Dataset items
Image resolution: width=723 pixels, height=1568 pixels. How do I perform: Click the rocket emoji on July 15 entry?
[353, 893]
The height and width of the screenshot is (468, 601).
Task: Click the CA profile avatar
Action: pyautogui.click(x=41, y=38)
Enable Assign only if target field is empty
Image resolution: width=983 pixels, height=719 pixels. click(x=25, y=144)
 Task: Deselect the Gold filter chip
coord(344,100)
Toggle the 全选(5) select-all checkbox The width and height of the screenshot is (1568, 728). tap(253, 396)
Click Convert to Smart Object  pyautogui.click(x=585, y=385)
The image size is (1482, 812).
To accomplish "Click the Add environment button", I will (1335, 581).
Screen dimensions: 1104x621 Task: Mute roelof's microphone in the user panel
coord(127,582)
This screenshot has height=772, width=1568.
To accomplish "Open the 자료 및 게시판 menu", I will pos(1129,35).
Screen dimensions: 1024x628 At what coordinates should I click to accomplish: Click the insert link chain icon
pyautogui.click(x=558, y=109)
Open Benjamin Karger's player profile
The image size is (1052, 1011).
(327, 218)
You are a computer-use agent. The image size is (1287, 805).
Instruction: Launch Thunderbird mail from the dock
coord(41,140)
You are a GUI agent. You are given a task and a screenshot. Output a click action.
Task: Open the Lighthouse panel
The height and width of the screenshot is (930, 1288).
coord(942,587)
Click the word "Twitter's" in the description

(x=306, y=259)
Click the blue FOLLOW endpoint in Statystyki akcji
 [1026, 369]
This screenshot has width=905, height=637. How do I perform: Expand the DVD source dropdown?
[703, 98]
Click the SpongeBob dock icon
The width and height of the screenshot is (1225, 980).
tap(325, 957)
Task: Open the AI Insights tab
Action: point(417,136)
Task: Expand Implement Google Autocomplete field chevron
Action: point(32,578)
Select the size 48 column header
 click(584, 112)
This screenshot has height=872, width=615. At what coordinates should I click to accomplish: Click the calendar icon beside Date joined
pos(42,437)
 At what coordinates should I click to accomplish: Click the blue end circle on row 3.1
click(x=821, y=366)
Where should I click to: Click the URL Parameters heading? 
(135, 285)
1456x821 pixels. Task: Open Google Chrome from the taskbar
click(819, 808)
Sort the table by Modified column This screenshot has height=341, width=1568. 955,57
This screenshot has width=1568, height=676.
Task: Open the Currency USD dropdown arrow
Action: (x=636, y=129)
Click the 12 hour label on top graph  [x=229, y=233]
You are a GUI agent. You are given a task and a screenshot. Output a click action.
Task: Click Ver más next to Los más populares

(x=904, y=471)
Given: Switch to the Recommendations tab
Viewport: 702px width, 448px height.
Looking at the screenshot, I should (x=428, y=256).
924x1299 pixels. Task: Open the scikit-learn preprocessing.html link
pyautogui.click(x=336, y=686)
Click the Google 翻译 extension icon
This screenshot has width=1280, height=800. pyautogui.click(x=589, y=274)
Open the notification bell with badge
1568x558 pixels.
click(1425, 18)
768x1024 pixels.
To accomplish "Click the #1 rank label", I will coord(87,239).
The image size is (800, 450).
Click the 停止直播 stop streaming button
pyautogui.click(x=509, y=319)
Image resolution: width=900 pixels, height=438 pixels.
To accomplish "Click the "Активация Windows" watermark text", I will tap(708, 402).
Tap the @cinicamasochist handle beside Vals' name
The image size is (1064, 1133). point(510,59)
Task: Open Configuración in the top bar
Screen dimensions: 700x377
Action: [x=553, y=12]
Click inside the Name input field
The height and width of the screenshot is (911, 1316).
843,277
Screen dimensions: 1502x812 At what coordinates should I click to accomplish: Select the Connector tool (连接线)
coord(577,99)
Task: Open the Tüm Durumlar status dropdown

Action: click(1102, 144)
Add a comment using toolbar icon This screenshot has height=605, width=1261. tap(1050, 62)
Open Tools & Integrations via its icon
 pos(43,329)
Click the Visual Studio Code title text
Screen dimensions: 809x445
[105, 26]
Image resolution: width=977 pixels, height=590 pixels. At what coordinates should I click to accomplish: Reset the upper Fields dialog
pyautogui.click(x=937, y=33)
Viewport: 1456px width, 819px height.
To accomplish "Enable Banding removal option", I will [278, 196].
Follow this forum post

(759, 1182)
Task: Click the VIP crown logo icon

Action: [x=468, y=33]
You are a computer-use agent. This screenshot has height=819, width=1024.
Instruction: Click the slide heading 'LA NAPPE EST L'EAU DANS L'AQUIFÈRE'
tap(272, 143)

§ **Task to complete**: Please revise the listing above by replacing every "Screen dimensions" with "Display size" and leaving everything else unchanged.

§ **Result of this task**:
Image resolution: width=723 pixels, height=1568 pixels. How do I perform: Click the rocket emoji on July 15 entry?
[353, 893]
The height and width of the screenshot is (468, 601).
Task: Click the CA profile avatar
Action: pyautogui.click(x=41, y=38)
Enable Assign only if target field is empty
Image resolution: width=983 pixels, height=719 pixels. click(x=25, y=144)
 Task: Deselect the Gold filter chip
coord(344,100)
Toggle the 全选(5) select-all checkbox The width and height of the screenshot is (1568, 728). tap(253, 396)
Click Convert to Smart Object  pyautogui.click(x=585, y=385)
The image size is (1482, 812).
To accomplish "Click the Add environment button", I will (1335, 581).
Display size: 1104x621 Task: Mute roelof's microphone in the user panel
coord(127,582)
This screenshot has height=772, width=1568.
To accomplish "Open the 자료 및 게시판 menu", I will pos(1129,35).
Display size: 1024x628 At what coordinates should I click to accomplish: Click the insert link chain icon
pyautogui.click(x=558, y=109)
Open Benjamin Karger's player profile
The image size is (1052, 1011).
(327, 218)
You are a computer-use agent. The image size is (1287, 805).
Instruction: Launch Thunderbird mail from the dock
coord(41,140)
You are a GUI agent. You are given a task and a screenshot. Output a click action.
Task: Open the Lighthouse panel
The height and width of the screenshot is (930, 1288).
coord(942,587)
Click the word "Twitter's" in the description

(x=306, y=259)
Click the blue FOLLOW endpoint in Statystyki akcji
 [1026, 369]
This screenshot has width=905, height=637. How do I perform: Expand the DVD source dropdown?
[703, 98]
Click the SpongeBob dock icon
The width and height of the screenshot is (1225, 980).
tap(325, 957)
Task: Open the AI Insights tab
Action: point(417,136)
Task: Expand Implement Google Autocomplete field chevron
Action: point(32,578)
Select the size 48 column header
 click(584, 112)
This screenshot has height=872, width=615. At what coordinates should I click to accomplish: Click the calendar icon beside Date joined
pos(42,437)
 At what coordinates should I click to accomplish: Click the blue end circle on row 3.1
click(x=821, y=366)
Where should I click to: Click the URL Parameters heading? 
(135, 285)
1456x821 pixels. Task: Open Google Chrome from the taskbar
click(819, 808)
Sort the table by Modified column This screenshot has height=341, width=1568. 955,57
This screenshot has width=1568, height=676.
Task: Open the Currency USD dropdown arrow
Action: (x=636, y=129)
Click the 12 hour label on top graph  [x=229, y=233]
You are a GUI agent. You are given a task and a screenshot. Output a click action.
Task: Click Ver más next to Los más populares

(x=904, y=471)
Given: Switch to the Recommendations tab
Viewport: 702px width, 448px height.
Looking at the screenshot, I should (x=428, y=256).
924x1299 pixels. Task: Open the scikit-learn preprocessing.html link
pyautogui.click(x=336, y=686)
Click the Google 翻译 extension icon
This screenshot has width=1280, height=800. pyautogui.click(x=589, y=274)
Open the notification bell with badge
1568x558 pixels.
click(1425, 18)
768x1024 pixels.
To accomplish "Click the #1 rank label", I will coord(87,239).
The image size is (800, 450).
Click the 停止直播 stop streaming button
pyautogui.click(x=509, y=319)
Image resolution: width=900 pixels, height=438 pixels.
To accomplish "Click the "Активация Windows" watermark text", I will tap(708, 402).
Tap the @cinicamasochist handle beside Vals' name
The image size is (1064, 1133). point(510,59)
Task: Open Configuración in the top bar
Display size: 700x377
Action: [x=553, y=12]
Click inside the Name input field
The height and width of the screenshot is (911, 1316).
843,277
Display size: 1502x812 At what coordinates should I click to accomplish: Select the Connector tool (连接线)
coord(577,99)
Task: Open the Tüm Durumlar status dropdown

Action: click(1102, 144)
Add a comment using toolbar icon This screenshot has height=605, width=1261. tap(1050, 62)
Open Tools & Integrations via its icon
 pos(43,329)
Click the Visual Studio Code title text
Display size: 809x445
[105, 26]
Image resolution: width=977 pixels, height=590 pixels. At what coordinates should I click to accomplish: Reset the upper Fields dialog
pyautogui.click(x=937, y=33)
Viewport: 1456px width, 819px height.
To accomplish "Enable Banding removal option", I will [278, 196].
Follow this forum post

(759, 1182)
Task: Click the VIP crown logo icon

Action: [x=468, y=33]
You are a computer-use agent. This screenshot has height=819, width=1024.
Instruction: Click the slide heading 'LA NAPPE EST L'EAU DANS L'AQUIFÈRE'
tap(272, 143)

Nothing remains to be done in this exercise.